▸ **Problem statement**
Using the records that appear below, write out exactly the lines from the one with "This screenshot has height=795, width=1512." through the one with "Click the search", keeping both end lines.

▸ **Dataset excerpts**
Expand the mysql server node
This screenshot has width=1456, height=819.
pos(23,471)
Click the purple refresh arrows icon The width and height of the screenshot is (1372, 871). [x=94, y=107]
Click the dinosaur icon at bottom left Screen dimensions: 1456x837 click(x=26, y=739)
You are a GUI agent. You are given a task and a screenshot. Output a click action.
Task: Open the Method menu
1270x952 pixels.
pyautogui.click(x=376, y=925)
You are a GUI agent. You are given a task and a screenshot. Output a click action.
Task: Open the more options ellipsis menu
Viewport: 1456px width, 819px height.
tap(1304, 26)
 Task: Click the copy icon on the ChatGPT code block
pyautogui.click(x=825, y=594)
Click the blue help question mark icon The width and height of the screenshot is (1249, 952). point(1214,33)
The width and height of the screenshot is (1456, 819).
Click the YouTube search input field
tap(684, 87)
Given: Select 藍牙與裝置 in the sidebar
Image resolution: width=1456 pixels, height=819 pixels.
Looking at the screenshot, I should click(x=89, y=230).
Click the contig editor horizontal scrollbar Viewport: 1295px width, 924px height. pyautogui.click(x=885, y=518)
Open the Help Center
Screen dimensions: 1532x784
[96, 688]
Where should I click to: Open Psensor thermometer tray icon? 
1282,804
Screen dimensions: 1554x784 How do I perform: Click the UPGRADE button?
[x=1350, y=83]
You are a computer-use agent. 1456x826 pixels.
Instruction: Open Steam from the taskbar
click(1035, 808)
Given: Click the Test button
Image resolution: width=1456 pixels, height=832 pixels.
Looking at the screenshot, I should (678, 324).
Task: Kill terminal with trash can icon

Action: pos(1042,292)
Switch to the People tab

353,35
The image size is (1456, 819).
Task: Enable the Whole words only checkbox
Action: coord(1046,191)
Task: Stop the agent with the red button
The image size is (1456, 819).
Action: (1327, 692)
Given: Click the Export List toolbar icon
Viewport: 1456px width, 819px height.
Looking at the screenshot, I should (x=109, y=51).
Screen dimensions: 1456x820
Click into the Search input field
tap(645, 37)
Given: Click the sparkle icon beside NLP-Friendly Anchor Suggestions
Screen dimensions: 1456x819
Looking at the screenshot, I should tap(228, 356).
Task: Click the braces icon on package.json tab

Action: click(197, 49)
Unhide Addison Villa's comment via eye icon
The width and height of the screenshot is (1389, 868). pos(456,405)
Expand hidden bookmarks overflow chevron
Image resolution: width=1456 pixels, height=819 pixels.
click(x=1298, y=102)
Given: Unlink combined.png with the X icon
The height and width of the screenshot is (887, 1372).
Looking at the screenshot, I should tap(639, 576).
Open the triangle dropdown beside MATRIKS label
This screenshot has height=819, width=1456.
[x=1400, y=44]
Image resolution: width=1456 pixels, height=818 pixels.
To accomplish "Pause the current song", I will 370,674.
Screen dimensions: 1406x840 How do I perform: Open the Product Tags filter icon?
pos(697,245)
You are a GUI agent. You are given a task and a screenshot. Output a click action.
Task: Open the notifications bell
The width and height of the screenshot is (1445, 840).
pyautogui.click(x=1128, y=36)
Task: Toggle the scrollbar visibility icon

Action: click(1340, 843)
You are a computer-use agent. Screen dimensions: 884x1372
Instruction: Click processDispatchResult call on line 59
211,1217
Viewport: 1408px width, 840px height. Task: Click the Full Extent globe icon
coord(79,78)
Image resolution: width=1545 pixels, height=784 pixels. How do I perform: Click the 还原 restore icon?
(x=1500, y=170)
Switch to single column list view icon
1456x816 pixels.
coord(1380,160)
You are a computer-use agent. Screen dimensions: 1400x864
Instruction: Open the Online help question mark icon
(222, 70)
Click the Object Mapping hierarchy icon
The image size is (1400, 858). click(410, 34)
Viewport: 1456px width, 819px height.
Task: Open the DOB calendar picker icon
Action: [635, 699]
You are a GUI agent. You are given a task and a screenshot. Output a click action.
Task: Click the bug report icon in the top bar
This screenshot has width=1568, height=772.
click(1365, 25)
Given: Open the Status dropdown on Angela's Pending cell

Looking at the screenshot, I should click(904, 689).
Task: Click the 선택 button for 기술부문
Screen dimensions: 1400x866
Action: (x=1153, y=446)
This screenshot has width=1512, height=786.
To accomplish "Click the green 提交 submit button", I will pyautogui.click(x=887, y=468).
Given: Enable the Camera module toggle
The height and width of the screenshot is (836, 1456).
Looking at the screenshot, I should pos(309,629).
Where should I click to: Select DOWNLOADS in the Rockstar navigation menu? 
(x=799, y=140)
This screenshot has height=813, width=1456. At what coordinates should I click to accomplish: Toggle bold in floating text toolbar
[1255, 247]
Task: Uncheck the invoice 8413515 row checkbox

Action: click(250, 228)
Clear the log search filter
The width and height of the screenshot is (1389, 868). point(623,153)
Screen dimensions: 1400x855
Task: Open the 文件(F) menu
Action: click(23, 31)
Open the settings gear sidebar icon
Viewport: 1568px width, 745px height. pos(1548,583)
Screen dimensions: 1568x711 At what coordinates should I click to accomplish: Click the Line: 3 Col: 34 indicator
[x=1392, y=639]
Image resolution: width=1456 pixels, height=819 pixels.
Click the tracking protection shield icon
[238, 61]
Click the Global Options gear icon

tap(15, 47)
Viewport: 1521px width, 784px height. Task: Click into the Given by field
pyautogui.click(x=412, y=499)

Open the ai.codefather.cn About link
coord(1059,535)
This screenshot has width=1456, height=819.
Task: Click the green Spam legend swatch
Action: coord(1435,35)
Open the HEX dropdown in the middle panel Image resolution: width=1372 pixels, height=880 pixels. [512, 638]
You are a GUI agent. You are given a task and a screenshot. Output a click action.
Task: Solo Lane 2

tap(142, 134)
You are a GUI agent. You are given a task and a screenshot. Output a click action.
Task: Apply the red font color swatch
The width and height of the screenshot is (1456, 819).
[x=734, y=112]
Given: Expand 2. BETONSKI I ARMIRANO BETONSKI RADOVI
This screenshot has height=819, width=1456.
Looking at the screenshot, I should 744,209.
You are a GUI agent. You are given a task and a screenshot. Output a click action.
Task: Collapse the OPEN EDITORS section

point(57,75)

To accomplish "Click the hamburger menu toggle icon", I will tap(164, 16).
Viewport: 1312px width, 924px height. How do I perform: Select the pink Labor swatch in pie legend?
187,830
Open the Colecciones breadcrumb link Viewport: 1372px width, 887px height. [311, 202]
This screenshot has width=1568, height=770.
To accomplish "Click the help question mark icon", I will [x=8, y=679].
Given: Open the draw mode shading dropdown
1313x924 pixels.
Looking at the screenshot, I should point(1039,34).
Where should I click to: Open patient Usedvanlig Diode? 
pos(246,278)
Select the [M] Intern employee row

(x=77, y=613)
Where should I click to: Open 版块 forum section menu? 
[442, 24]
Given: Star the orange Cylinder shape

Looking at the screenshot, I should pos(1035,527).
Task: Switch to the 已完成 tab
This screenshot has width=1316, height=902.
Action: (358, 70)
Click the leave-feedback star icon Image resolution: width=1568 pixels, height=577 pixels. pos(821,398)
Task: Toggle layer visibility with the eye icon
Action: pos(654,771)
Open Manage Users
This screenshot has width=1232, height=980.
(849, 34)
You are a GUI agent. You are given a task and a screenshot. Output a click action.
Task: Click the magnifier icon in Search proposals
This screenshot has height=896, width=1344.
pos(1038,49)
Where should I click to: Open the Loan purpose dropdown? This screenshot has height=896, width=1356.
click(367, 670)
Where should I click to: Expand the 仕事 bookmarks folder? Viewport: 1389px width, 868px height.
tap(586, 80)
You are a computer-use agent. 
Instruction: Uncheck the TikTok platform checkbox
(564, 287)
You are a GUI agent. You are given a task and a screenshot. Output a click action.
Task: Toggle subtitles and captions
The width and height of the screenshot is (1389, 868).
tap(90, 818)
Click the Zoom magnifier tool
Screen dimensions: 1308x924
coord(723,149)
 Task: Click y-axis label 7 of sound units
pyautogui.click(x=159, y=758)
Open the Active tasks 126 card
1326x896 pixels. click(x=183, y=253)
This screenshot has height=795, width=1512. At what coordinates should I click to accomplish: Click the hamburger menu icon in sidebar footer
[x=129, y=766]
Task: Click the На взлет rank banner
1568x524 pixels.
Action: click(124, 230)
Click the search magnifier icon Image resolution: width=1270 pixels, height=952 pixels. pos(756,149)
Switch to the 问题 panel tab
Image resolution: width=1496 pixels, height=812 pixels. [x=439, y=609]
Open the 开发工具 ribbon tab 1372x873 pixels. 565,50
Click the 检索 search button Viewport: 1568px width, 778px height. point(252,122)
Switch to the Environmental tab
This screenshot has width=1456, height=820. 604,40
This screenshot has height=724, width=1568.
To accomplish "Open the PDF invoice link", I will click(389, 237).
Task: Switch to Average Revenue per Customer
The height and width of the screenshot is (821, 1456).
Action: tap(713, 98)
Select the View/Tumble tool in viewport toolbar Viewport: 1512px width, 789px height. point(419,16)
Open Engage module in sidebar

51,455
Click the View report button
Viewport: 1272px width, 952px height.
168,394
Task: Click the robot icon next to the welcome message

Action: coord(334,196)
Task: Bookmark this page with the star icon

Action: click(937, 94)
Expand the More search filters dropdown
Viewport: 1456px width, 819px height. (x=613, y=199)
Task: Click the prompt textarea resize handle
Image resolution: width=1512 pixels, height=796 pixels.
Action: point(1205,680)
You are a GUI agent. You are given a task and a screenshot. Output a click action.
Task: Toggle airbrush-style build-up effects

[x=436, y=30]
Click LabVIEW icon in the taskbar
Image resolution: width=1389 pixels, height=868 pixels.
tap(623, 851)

▸ **Exercise result**
This screenshot has height=795, width=1512. At what coordinates should I click to accomplish: Click the hamburger menu icon in sidebar footer
[x=129, y=766]
Task: Click the На взлет rank banner
1568x524 pixels.
Action: click(124, 230)
Click the search magnifier icon Image resolution: width=1270 pixels, height=952 pixels. pos(756,149)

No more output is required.